### Gegeven tekst
┌──
ECLI:NL:RBZWB:2025:2288

Rechtbank Zeeland-West-Brabant

Datum uitspraak
22 april 2025
Publicatiedatum
17 april 2025
Zaaknummer
24/6225 PW
Instantie
Rechtbank Zeeland-West-Brabant
Type
Uitspraak
Procedures
  • Eerste aanleg - enkelvoudig
Rechters
Vindplaatsen
  • Rechtspraak.nl
AI samenvatting door LexboostAutomatisch gegenereerd

Toekenning van bijzondere bijstand voor uitvaartkosten en de beoordeling van noodzakelijkheid en redelijkheid

In deze zaak heeft de Rechtbank Zeeland-West-Brabant op 22 april 2025 uitspraak gedaan in een geschil tussen eiseres en het college van burgemeester en wethouders van de gemeente Breda. Eiseres had bijzondere bijstand aangevraagd voor de kosten van de uitvaart van haar echtgenoot, die op 1 januari 2023 was overleden. Het college had in een eerder besluit de aanvraag goedgekeurd voor een bedrag van € 871,-, maar had in een bestreden besluit het bezwaar van eiseres ongegrond verklaard en het eerdere besluit gehandhaafd. Eiseres heeft hiertegen beroep ingesteld.

De rechtbank heeft de zaak op 10 maart 2025 behandeld. Eiseres, vertegenwoordigd door haar gemachtigde mr. I. van Baaren, voerde aan dat de verdeling van de uitvaartkosten over de erfgenamen onredelijk was en dat het college onvoldoende rekening had gehouden met de financiële situatie van de erfgenamen. De rechtbank oordeelde dat het college de uitvaartkosten op een redelijke manier had verdeeld en dat de Nibud-prijzengids als richtlijn voor de hoogte van de bijstand mocht worden gebruikt. Eiseres had niet voldoende bewijs geleverd dat de kosten van de uitvaart noodzakelijk waren en dat de Nibud-norm in haar geval niet toereikend was.
└──
### Verstrekte gegevens
┌──
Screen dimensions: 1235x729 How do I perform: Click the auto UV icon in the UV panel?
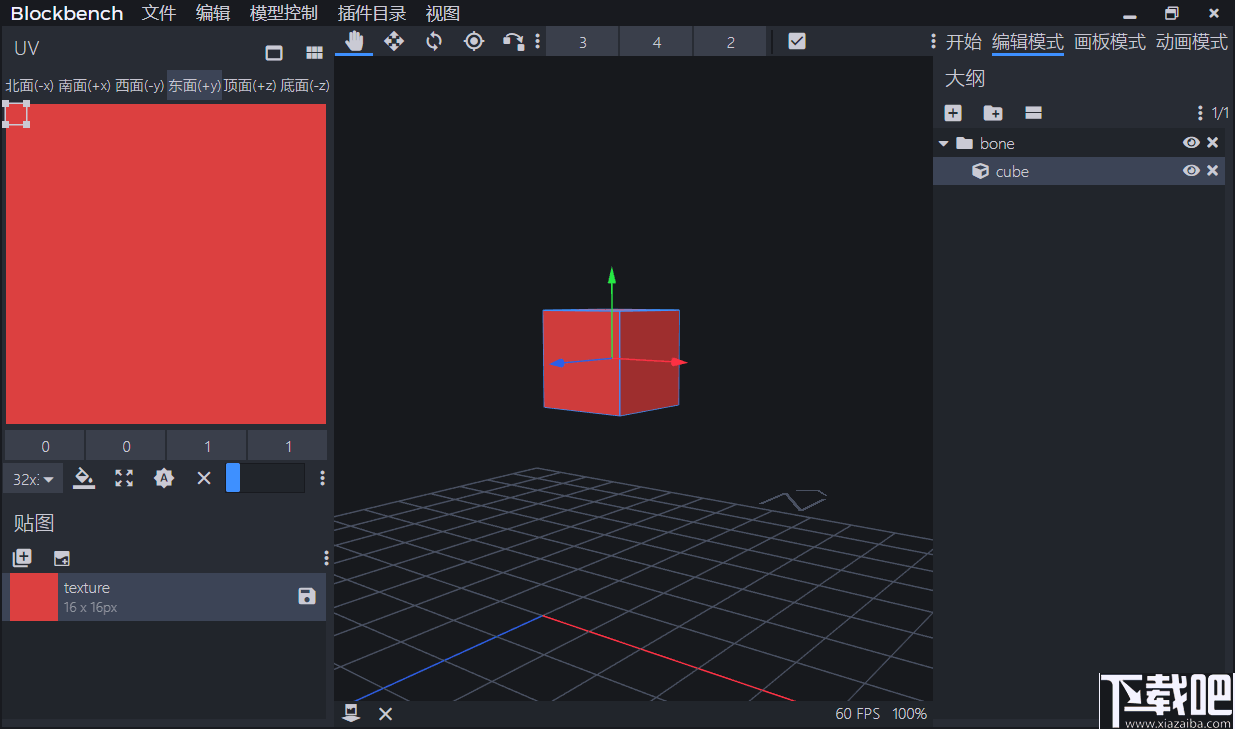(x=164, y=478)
└──
┌──
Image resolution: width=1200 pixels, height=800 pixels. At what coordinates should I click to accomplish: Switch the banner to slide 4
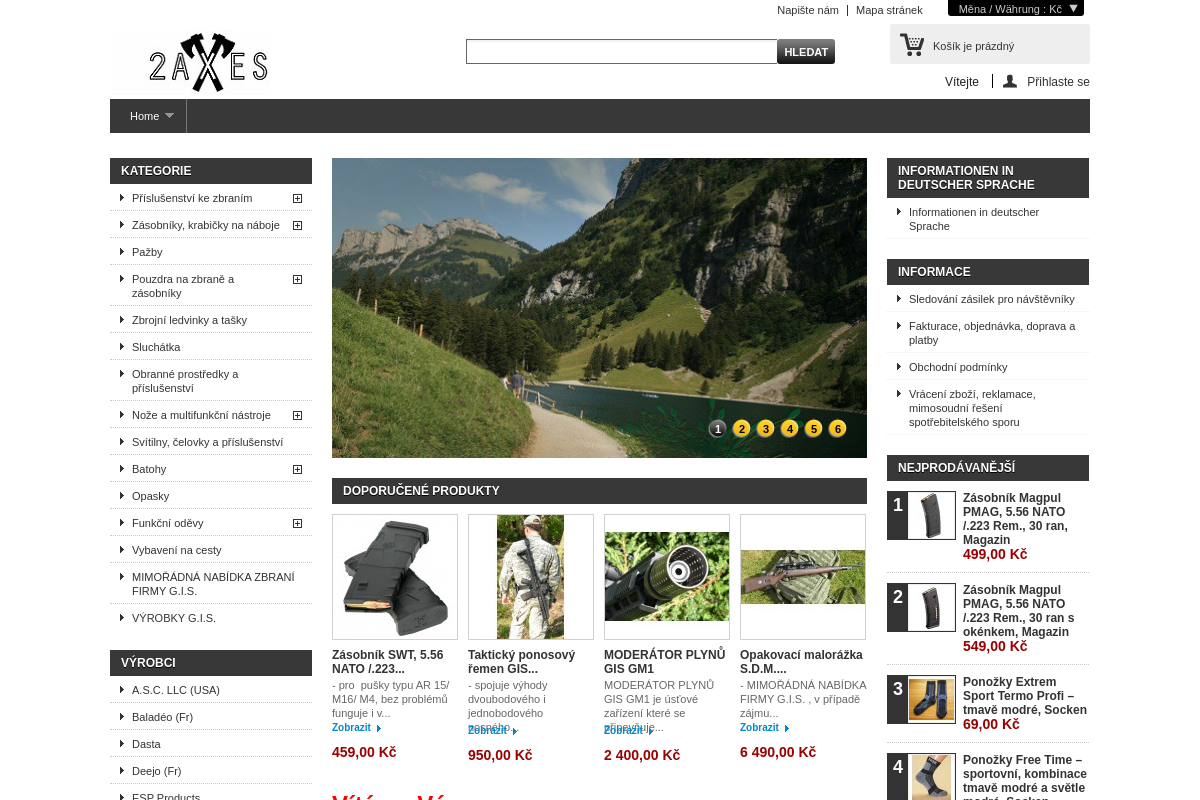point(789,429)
└──
### Opdrachten
a) Op welke datum is de echtgenoot van eiseres volgens de uitspraak over de uitvaartkosten overleden?
b) Hoe luidt deze zin uit de uitspraak over de uitvaartkosten in het Engels: "De rechtbank heeft de zaak op 10 maart 2025 behandeld."?
c) Schrijf de uitspraak over de uitvaartkosten verder, te beginnen na de laatste zin.

### Antwoorden
a) Op 1 januari 2023.

b) The court heard the case on March 10, 2025.

c)
De rechtbank concludeerde dat het beroep ongegrond was en dat het bestreden besluit in stand bleef. Eiseres kreeg geen griffierecht terug en er was geen aanleiding voor een proceskostenveroordeling. De uitspraak werd openbaar gemaakt en partijen ontvingen een afschrift van de uitspraak.

Uitspraak

RECHTBANK ZEELAND-WEST-BRABANT
Zittingsplaats Breda
Bestuursrecht
zaaknummer: BRE 24/6225 PW

uitspraak van de enkelvoudige kamer van 22 april 2025 in de zaak tussen

[eiseres], uit [plaats ], eiseres

(gemachtigde: mr. I. van Baaren),
en

het college van burgemeester en wethouders van de gemeente Breda, het college.

Inleiding

In het besluit van 7 december 2023 (primaire besluit) heeft het college besloten de aanvraag van eiseres om bijzondere bijstand voor de kosten van de uitvaart van haar echtgenoot toe te kennen als gift voor een bedrag van € 871,-.
In het besluit van 27 juni 2024 (bestreden besluit) heeft het college het bezwaar van eiseres ongegrond verklaard en is het college bij het primaire besluit gebleven.
Eiseres heeft op 29 juli 2024 beroep ingesteld tegen het bestreden besluit.
Het college heeft een verweerschrift ingediend.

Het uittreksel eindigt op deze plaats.